*Supplied material*.
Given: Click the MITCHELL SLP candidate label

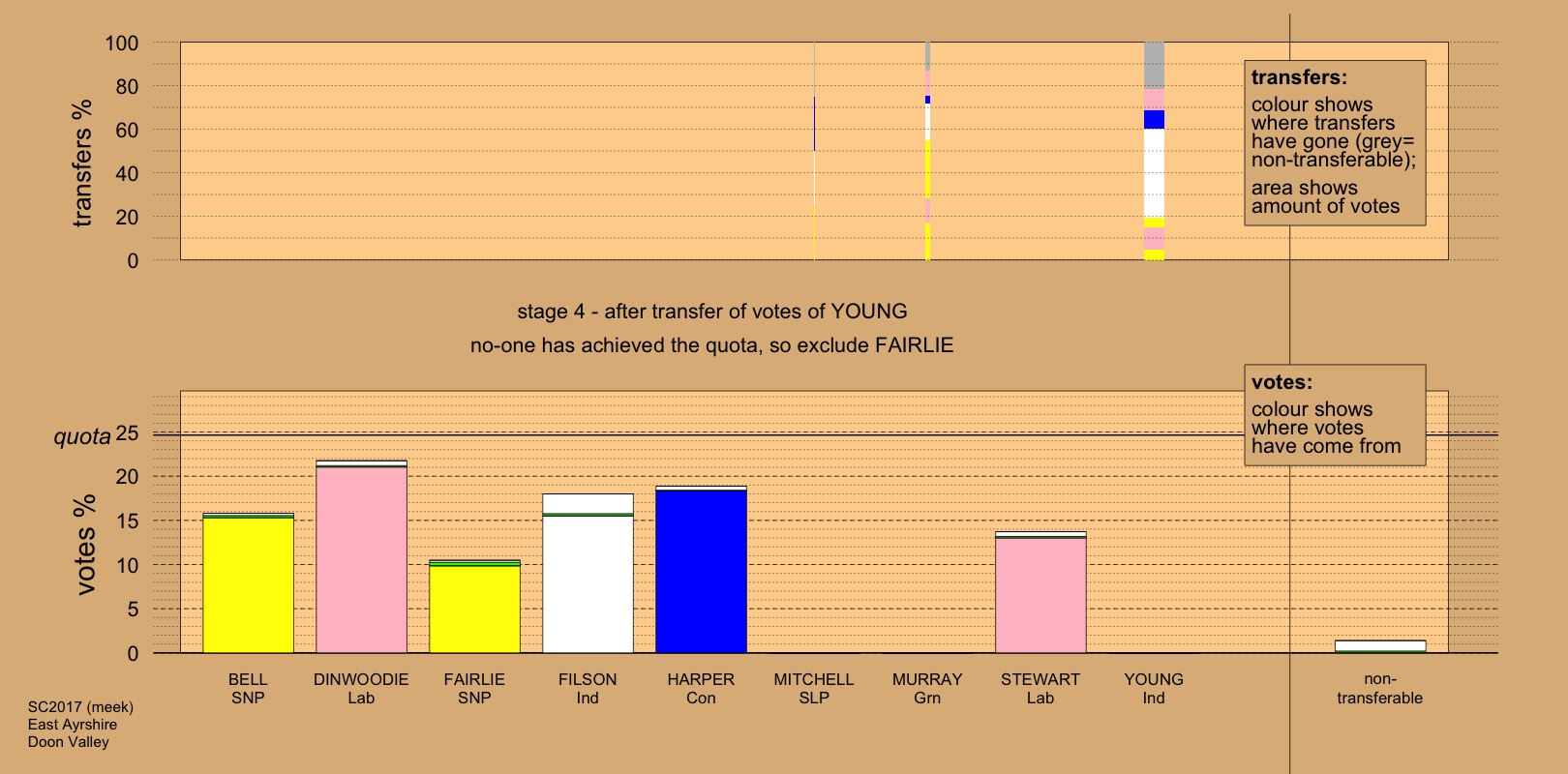Looking at the screenshot, I should [814, 688].
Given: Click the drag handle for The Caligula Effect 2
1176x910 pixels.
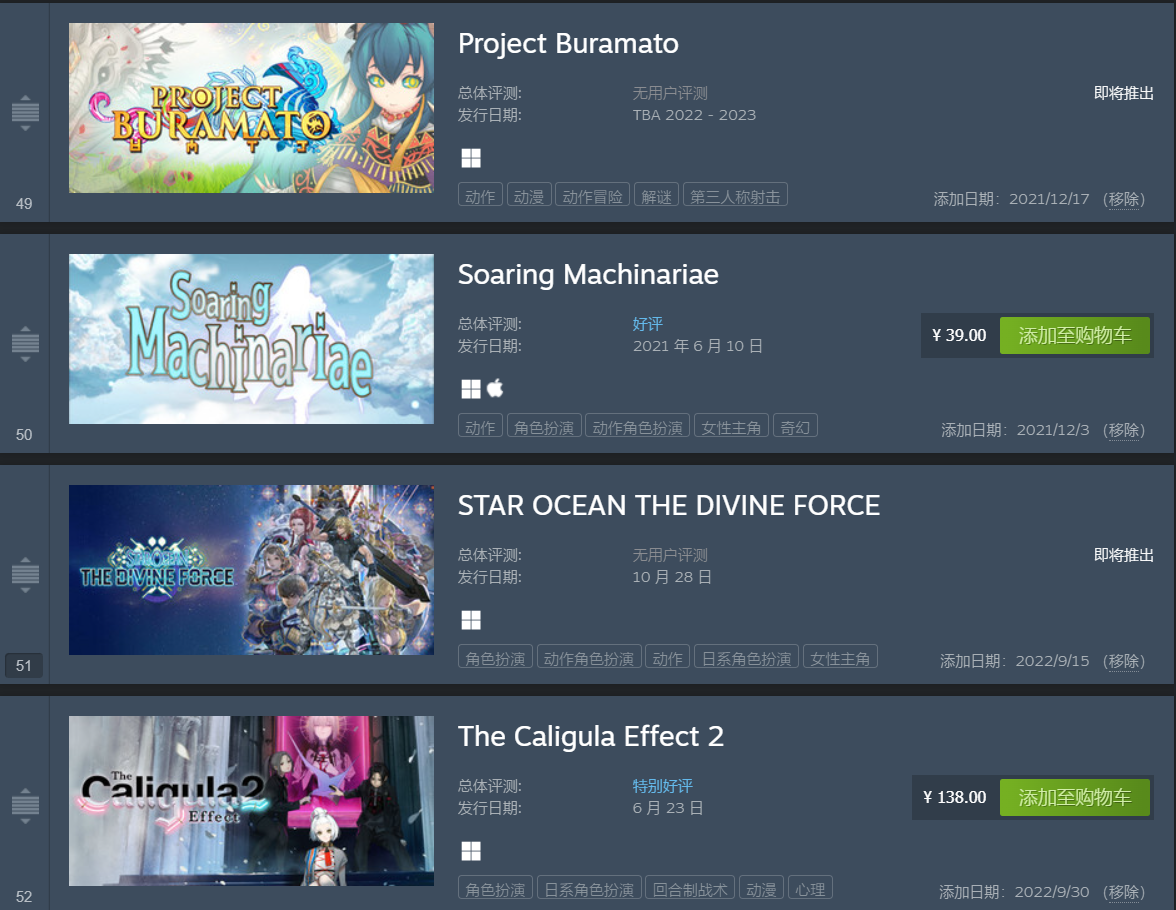Looking at the screenshot, I should click(25, 806).
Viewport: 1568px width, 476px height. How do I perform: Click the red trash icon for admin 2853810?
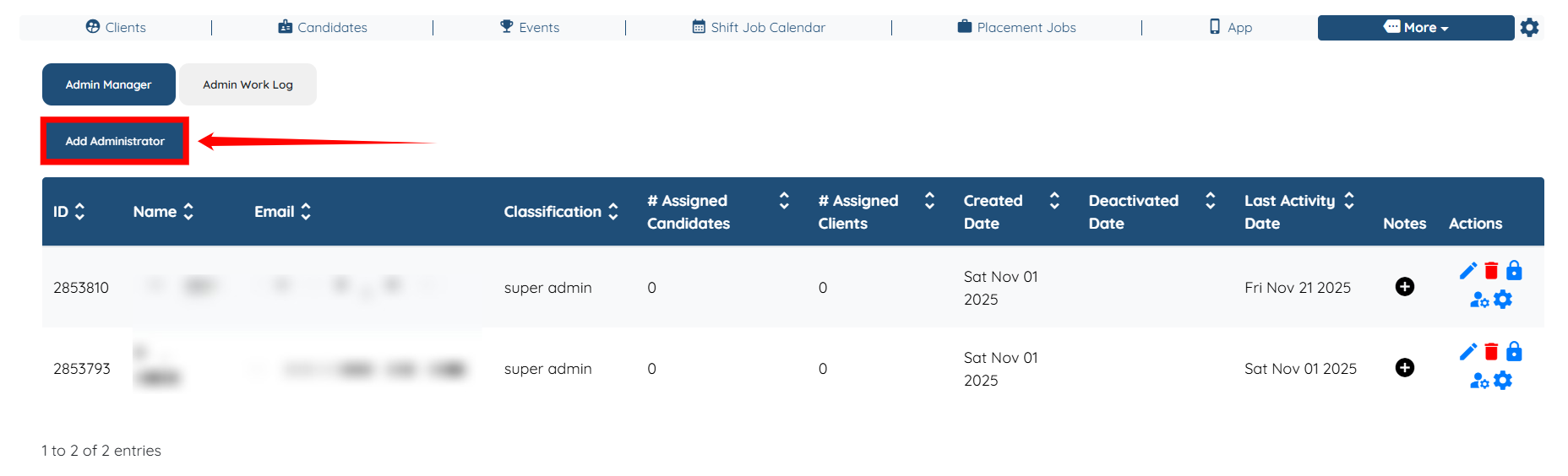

*Task to complete*.
The copy must start at the line containing "Given: Click the drag" and end at the last line of the records, matching each line exactly and holding no pictures.

*Finished task*.
Given: Click the drag handle for The Caligula Effect 2
1176x910 pixels.
Looking at the screenshot, I should click(25, 806).
Viewport: 1568px width, 476px height. How do I perform: Click the red trash icon for admin 2853810?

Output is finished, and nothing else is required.